Taux d’usure décorrélé des coûts de refinancement
Le taux d’usure supérieur à 4% en avril 2023 est pourtant une bonne nouvelle, mais la révision mensuelle de l’usure, décidée fin janvier par la Banque de France jusqu’au 1er juillet 2023, n’est pas un dispositif suffisamment efficient pour que les banques renouent avec une relative profitabilité sur les nouveaux crédits.
La hausse des taux de la BCE en mars 2023 est la sixième depuis fin juillet 2022. Le taux de refinancement des banques commerciales s’établit désormais à 3,50% contre 0% jusqu’en juillet dernier. Pour Axa Banque, l’équation économique lui est défavorable pour dégager une marge décente sur le crédit immobilier quand le taux d’intérêts sur toutes les durées excède les 3% (hors assurance prêt immobilier et coût des sûretés).
Le phénomène va s’enliser, puisque des taux à 4% sont attendus pour l’été 2023, même si l’usure va mathématiquement augmenter chaque mois.
Crédit immobilier difficilement accessible en 2023
S’il fallait un nouveau signal des difficultés actuelles du marché immobilier, celui-ci est de taille. L’année 2022 avait déjà été marquée par le blocage de l’accès au crédit lié au dysfonctionnement de l’usure. Les autorités financières ont quelque peu rectifié le tir en mensualisant l’usure, mais le marché du crédit immobilier serait-il en phase de retournement en 2023 ? L’accès au financement bancaire se rétrécit davantage et la demande est en berne.

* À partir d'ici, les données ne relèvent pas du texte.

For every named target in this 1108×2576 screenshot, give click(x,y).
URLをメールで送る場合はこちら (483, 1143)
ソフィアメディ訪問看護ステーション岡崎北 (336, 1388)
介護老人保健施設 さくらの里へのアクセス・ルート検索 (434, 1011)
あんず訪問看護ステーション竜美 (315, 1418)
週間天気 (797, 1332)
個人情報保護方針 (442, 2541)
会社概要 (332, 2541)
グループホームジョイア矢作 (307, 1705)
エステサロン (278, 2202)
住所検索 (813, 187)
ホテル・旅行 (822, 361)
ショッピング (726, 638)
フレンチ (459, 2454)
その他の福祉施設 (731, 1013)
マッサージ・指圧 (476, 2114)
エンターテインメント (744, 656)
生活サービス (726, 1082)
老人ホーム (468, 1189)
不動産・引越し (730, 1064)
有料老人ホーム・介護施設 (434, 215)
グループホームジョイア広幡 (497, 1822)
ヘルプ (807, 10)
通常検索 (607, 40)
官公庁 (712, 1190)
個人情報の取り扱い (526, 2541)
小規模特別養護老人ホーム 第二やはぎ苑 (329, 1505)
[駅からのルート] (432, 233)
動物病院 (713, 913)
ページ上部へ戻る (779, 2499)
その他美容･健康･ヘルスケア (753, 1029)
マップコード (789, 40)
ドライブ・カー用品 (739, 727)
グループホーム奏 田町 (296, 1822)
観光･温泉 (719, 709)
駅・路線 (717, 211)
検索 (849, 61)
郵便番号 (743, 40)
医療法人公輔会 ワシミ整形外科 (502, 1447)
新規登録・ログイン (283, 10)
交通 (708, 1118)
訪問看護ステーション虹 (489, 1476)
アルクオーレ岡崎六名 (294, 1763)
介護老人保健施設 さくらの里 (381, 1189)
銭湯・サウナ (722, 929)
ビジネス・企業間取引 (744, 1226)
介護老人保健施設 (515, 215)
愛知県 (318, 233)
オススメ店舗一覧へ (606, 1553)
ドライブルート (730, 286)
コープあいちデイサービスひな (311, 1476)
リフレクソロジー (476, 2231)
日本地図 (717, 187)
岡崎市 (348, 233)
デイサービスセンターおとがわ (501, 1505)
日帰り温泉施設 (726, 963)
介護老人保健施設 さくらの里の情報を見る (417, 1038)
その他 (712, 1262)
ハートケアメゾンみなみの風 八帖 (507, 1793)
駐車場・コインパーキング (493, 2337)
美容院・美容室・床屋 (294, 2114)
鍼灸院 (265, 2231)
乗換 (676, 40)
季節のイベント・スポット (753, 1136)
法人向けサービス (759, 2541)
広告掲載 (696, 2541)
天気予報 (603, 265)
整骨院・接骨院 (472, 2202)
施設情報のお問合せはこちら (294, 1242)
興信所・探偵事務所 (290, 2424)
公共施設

L’année 2023 avait mal débuté après le plongeon de la production de crédits immobiliers en 2022. L’an passé, les banques avaient accordé près de 20% de prêts en moins comparativement à 2021. En janvier 2023, 15 milliards d’euros avaient été distribués contre plus 20 Md€ habituellement, soit une baisse de 40% sur un an (chiffres Banque de France).
Les professionnels observaient une explosion du nombre de refus de crédit immobilier en mars 2023 à cause d’un taux d’endettement trop élevé : 45% des demandes de financement étaient recalées en mars dernier, contre 30% en janvier 2021, en raison d’un taux d’endettement jugé excessif. Pour rappel, le taux d’endettement ne doit pas outrepasser 35% des revenus nets avant impôt, assurance emprunteur comprise.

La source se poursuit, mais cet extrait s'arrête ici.